Some shōjo manga get adaptations on launch and some wait three decades. Sora wa Akai Kawa no Hotori — Chie Shinohara's twenty-eight-volume Hittite-era epic, known to Western fans as Red River — has been waiting since 1995. The wait ends July 7, 2026 at 25:35 on NTV's AnichU block (and on BS NTV the day after).
What you're getting into
Modern Japanese teen Yuri gets yanked back in time to the Hittite Empire and lands in the middle of a palace-intrigue murder plot against her. The prince running interference, Kail, is half pawn and half conspirator — and over the manga's run, the two of them rebuild the political map of Bronze Age Anatolia together. The Shogakukan magazine run sold 21M+ copies and Takarazuka has staged it twice (2018, 2024). What it didn't get, until now, was an anime.
Production side
Tatsunoko Production handles animation. Kōsuke Kobayashi directs. The team partnered with the Japanese Institute of Anatolian Archaeology for historical consulting — a flag that the production wants the world-building authenticity to compete with the romance, not lose to it. Most shōjo adaptations in 2026 are skipping that step entirely.
The new cast
Seven of Kail's circle and the Hittite military command just got their voices:
- Tomohiro Ōno as Kikkuri (Kail's servant)

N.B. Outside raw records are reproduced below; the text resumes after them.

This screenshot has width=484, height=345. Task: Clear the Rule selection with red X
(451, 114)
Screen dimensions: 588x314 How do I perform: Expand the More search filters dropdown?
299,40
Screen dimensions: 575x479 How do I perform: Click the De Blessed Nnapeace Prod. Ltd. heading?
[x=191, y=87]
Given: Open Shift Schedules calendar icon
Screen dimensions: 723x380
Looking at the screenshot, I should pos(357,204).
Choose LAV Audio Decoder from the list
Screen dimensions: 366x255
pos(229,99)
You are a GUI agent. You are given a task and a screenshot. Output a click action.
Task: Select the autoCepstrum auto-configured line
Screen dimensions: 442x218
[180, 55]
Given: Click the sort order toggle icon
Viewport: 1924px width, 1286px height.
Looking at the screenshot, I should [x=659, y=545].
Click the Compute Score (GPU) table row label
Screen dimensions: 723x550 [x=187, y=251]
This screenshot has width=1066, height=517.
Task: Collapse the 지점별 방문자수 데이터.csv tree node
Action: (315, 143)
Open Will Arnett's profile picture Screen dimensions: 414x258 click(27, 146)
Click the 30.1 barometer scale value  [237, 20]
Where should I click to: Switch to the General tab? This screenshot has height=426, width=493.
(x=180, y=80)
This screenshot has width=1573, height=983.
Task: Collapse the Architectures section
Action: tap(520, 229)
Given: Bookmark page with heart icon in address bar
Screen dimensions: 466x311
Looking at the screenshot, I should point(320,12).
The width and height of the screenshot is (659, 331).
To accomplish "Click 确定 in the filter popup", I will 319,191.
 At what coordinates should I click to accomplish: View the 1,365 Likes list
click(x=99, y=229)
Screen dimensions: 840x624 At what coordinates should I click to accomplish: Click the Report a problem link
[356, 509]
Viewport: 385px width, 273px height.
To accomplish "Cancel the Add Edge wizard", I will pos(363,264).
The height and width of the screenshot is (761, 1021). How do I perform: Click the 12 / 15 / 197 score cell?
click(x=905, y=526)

- Shiki Aoki as Hadi (Hatti clan, elder twin)
- Natsumi Kawaida as Ryui
- Misato Matsuoka as Shala
- Haruki Ishiya as Kash (chariot corps)
- Junya Enoki as Rusafa (archer corps)
- Shinichirō Kamio as Mittannamuwa (infantry corps)
Why it's actually worth a slot
Full-TV adaptations of pre-2000s shōjo are rare in the modern landscape — most of that catalog ends up on stage or in live-action. Tatsunoko taking Red River on, plus the consulting commitment, signals the production isn't treating this as a nostalgia cash-in. If the pacing handles 28 volumes in a single cour with any grace, this is the show summer 2026 will be remembered for.
What to watch for: OP/ED reveals, the international streaming partner (still unannounced), and how aggressive the adaptation is about compressing the manga's middle.